There were featured roles in The Wild and the Willing (1962), East of Sudan (1964), Woman of Straw (1964), Khartoum (1965), The Last Safari (1967) and The Southern Star (1969); but it must have been very frustrating for Sekka to find himself being "sold" as Britain's answer to Hollywood's Sidney Poitier. This did not secure him starring roles in British films like To Sir, With Love (1967), for which, ironically, Poitier was imported.

On stage he played a leading role in Mister Johnson (1960) and joined the short-lived New Negro Theatre Company at the Theatre Royal, Stratford East for such productions as No Count Boy (1960). His best stage role was Bakke in John McGrath's Bakke's Night of Fame (Hampstead Theatre Club, 1968), directed by Ronald Eyre. This was a rare occasion when a black actor was cast in a role written for a white actor.

Some of Sekka's best work was in television and at least two of his performances have survived in the archives. In ITV's compelling psychological drama The Big Pride (1961), written by Jan Carew and Sylvia Wynter, Sekka was cast opposite William Marshall. They played a couple of prison escapees who try to escape, not only from their past, but the harsh reality of their lives.

Three years later Sekka gave a memorable performance in "A Place of Safety" (1964), a gripping and gritty episode in BBC1's popular Z Cars series. John Hopkins described this as "the most completely realised episode that I wrote" and he did not shy away from exposing the racist attitudes of the police.
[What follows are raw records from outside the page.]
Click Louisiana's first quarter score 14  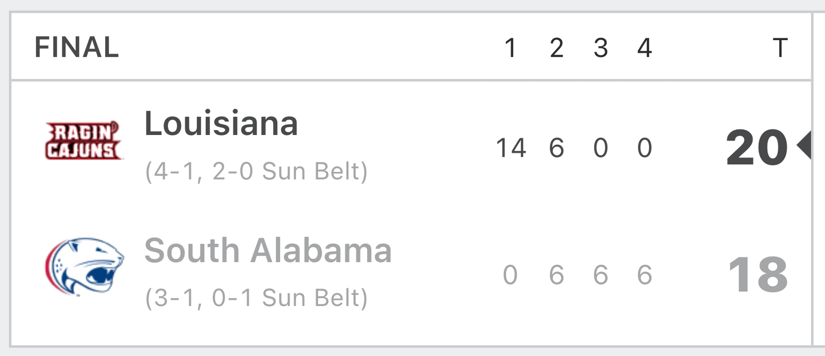click(510, 148)
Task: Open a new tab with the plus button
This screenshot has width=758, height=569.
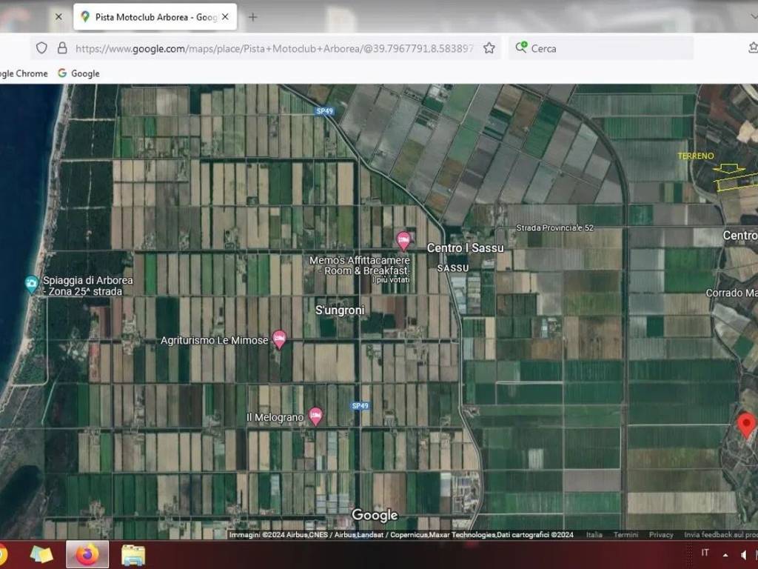Action: pyautogui.click(x=252, y=16)
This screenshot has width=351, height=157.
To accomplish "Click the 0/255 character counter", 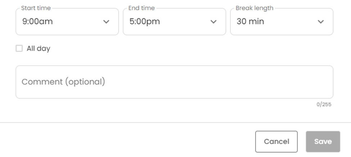I will [324, 104].
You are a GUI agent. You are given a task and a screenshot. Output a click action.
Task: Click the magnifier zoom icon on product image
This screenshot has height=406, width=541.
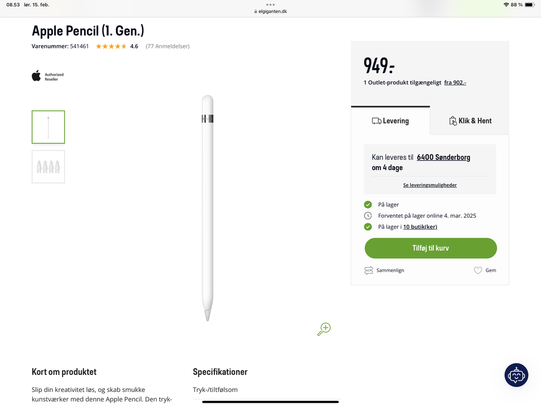[x=324, y=329]
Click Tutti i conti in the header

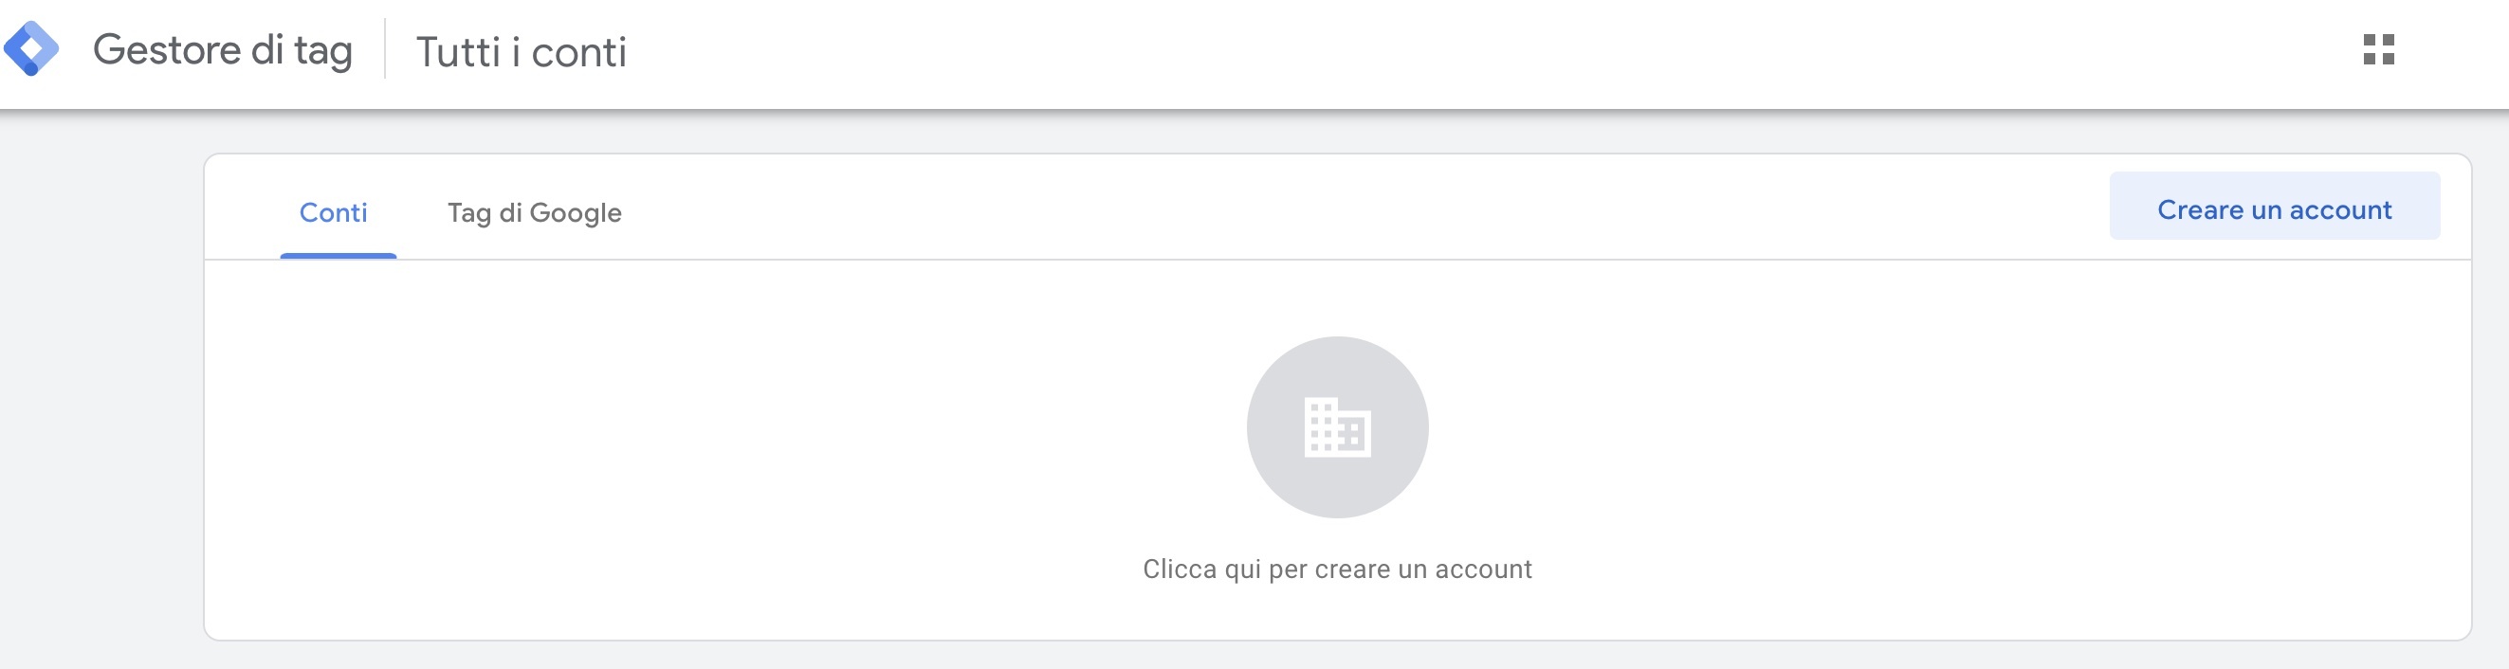[x=522, y=51]
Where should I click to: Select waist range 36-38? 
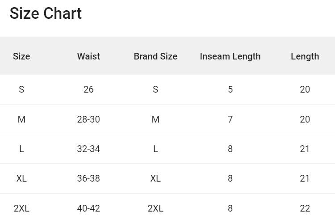pos(88,178)
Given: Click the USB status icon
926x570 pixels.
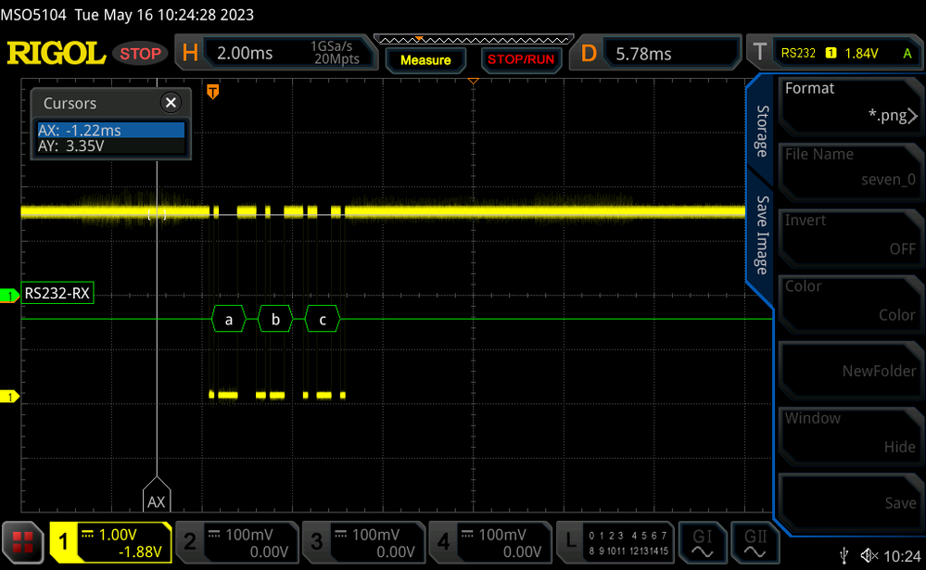Looking at the screenshot, I should pyautogui.click(x=844, y=555).
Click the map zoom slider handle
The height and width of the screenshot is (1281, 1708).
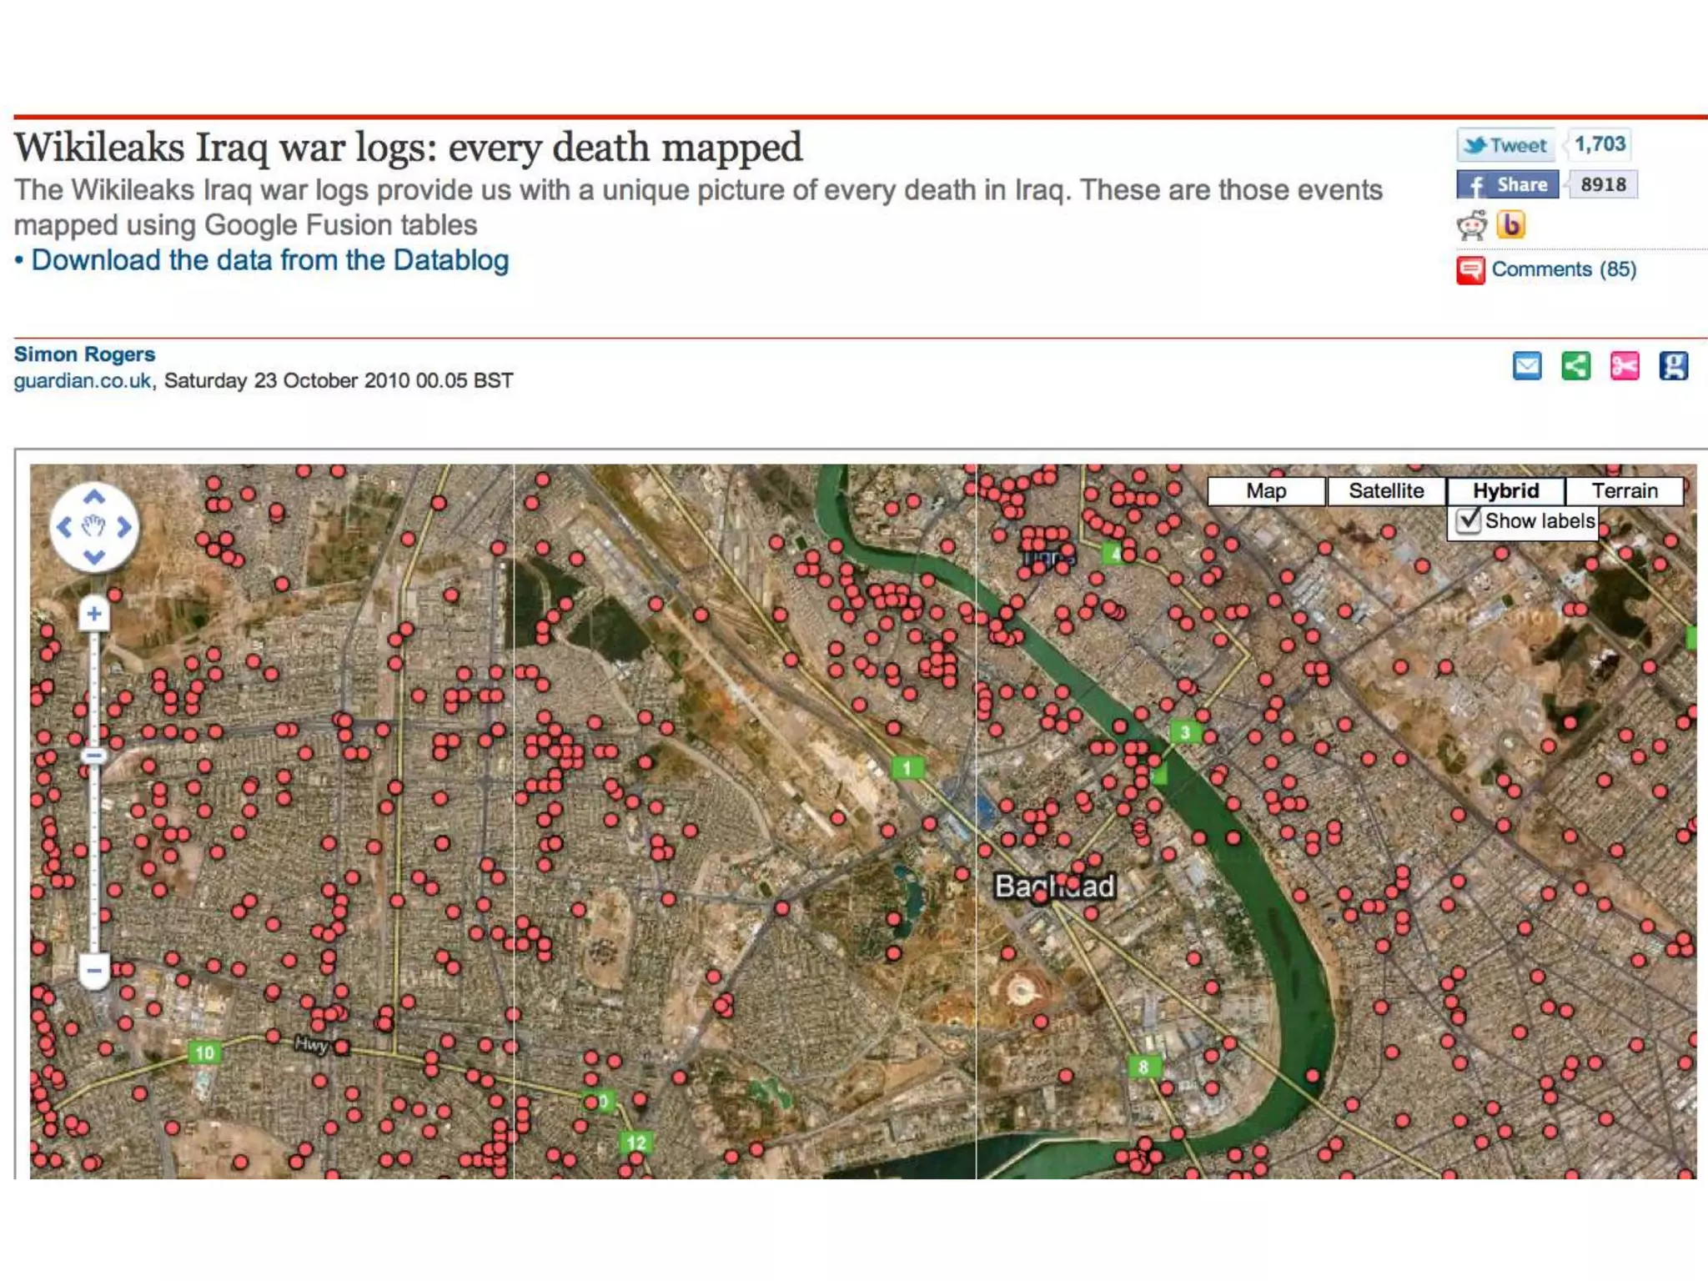click(94, 756)
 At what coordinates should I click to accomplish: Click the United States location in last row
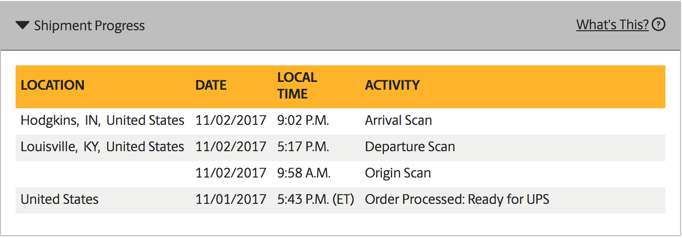coord(60,199)
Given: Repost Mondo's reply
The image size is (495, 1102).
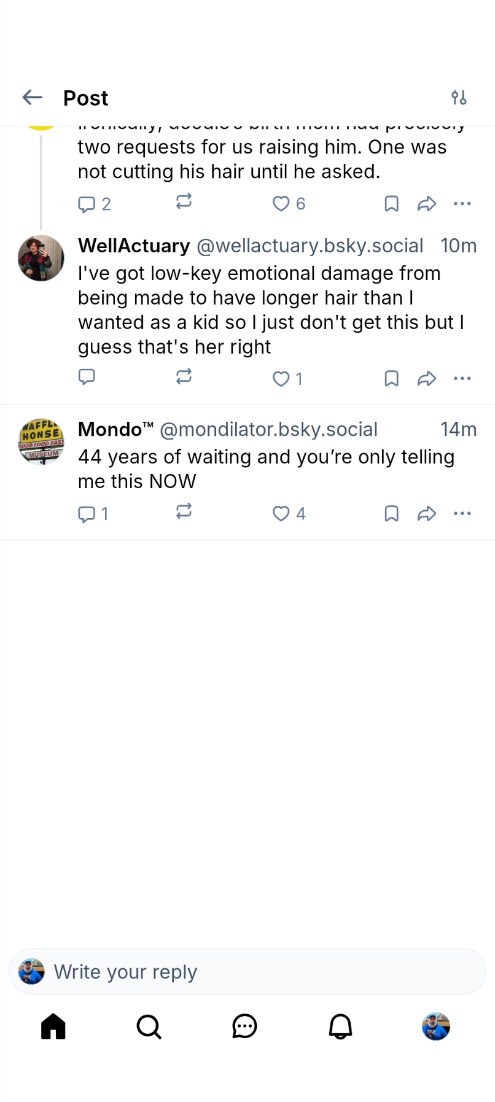Looking at the screenshot, I should [184, 511].
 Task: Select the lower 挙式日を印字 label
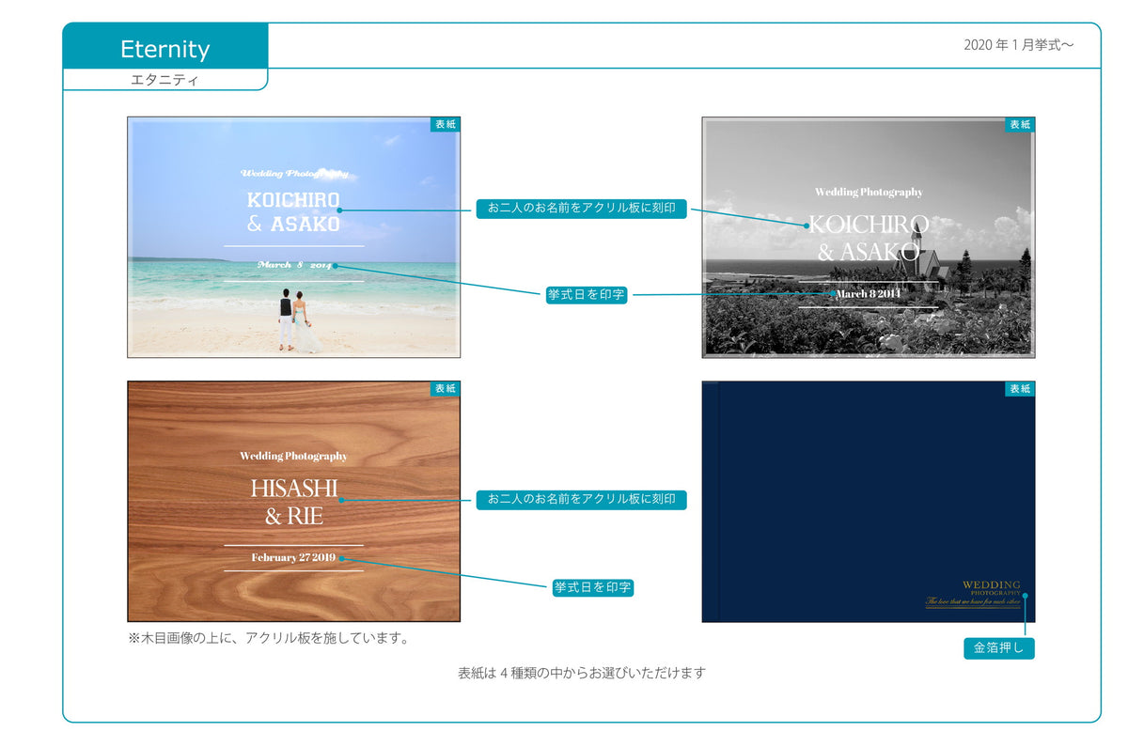coord(593,588)
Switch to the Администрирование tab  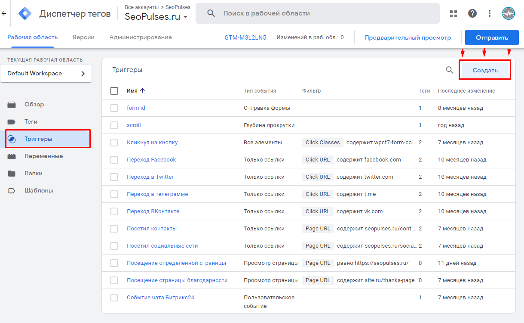pyautogui.click(x=141, y=37)
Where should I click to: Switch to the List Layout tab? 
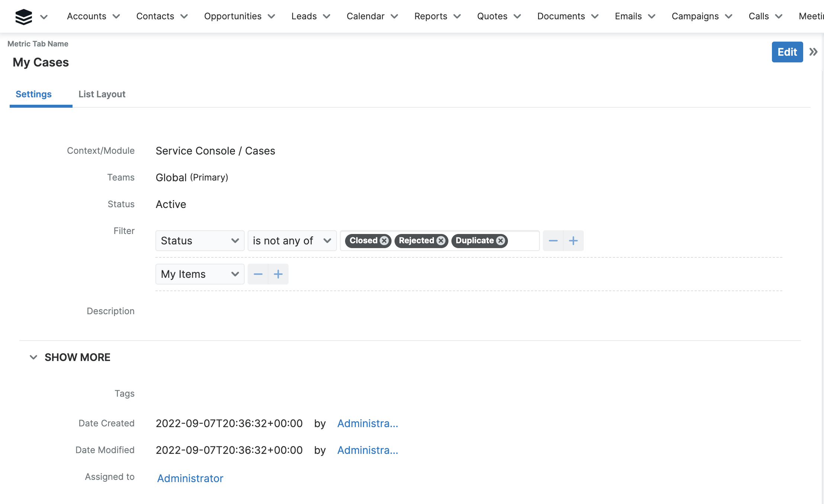click(x=102, y=94)
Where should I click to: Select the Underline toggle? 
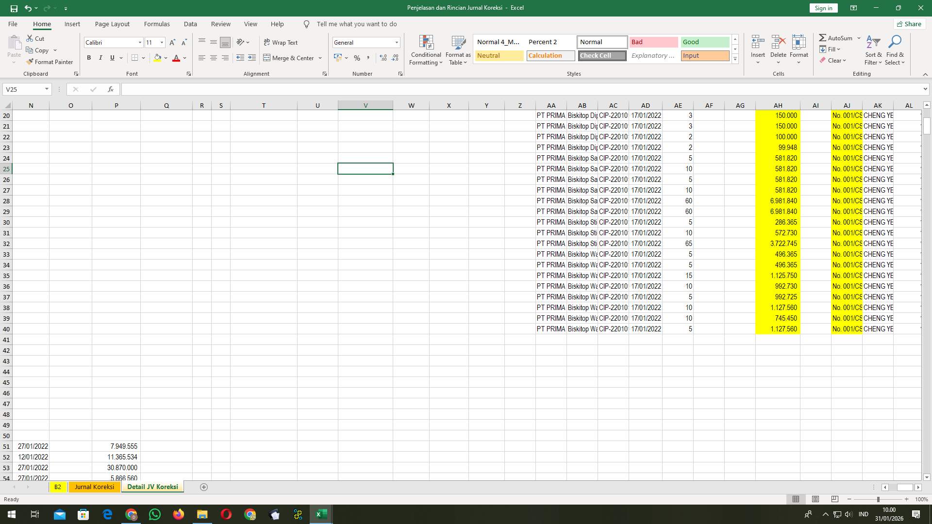[111, 58]
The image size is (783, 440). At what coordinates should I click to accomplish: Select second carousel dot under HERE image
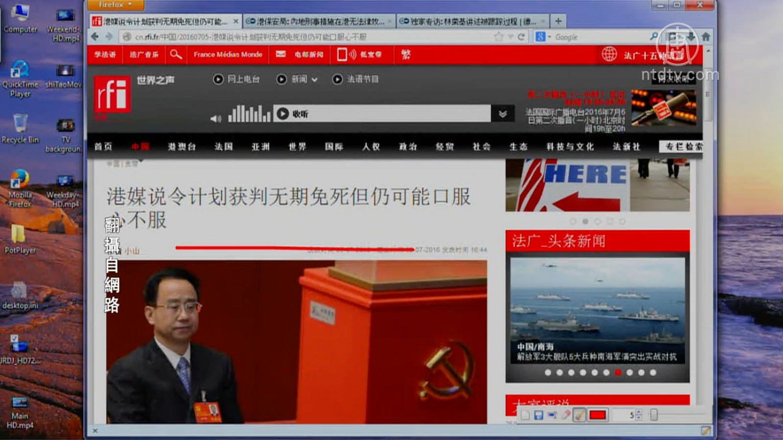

Sekka brilliantly conveyed the anger and frustration of the tormented Sadik who loses control, attacks a bailiff and, to protect himself from the police, barricades himself into a room with his wife and children.

Other television appearances from this time included ATV's Armchair Theatre: Big Brain Man (1961), The Grass is Singing (1962) and The Human Jungle (1964); as well as episodes of various cult drama series such as Danger Man (1965) and The Avengers (1968).

In 1973 Sidney Poitier cast Sekka in his British-based romantic drama A Warm December (1973) and the following year he offered him another supporting role in Uptown Saturday Night. Sekka moved to Hollywood but he still faced casting difficulties. In 1977, when the television series Roots was being cast, Sekka seemed ideal for a role as an African slave or one of their descendants, but it was decided that he was not American enough for home audiences to identify with. In the sequel, Roots: The Next Generations (1979), he managed to secure a small role as an African interpreter. At the time he complained:

Most of the black roles in America are still ghetto characters, pimps or gangsters, or drug addicts, and so I'm as foreign in America as I was in England.

Sekka's final appearances were on television in 1993 in the science-fiction pilot Babylon 5: The Gathering and the British documentary Hollywood UK, in which he recalled his appearance in Flame in the Streets.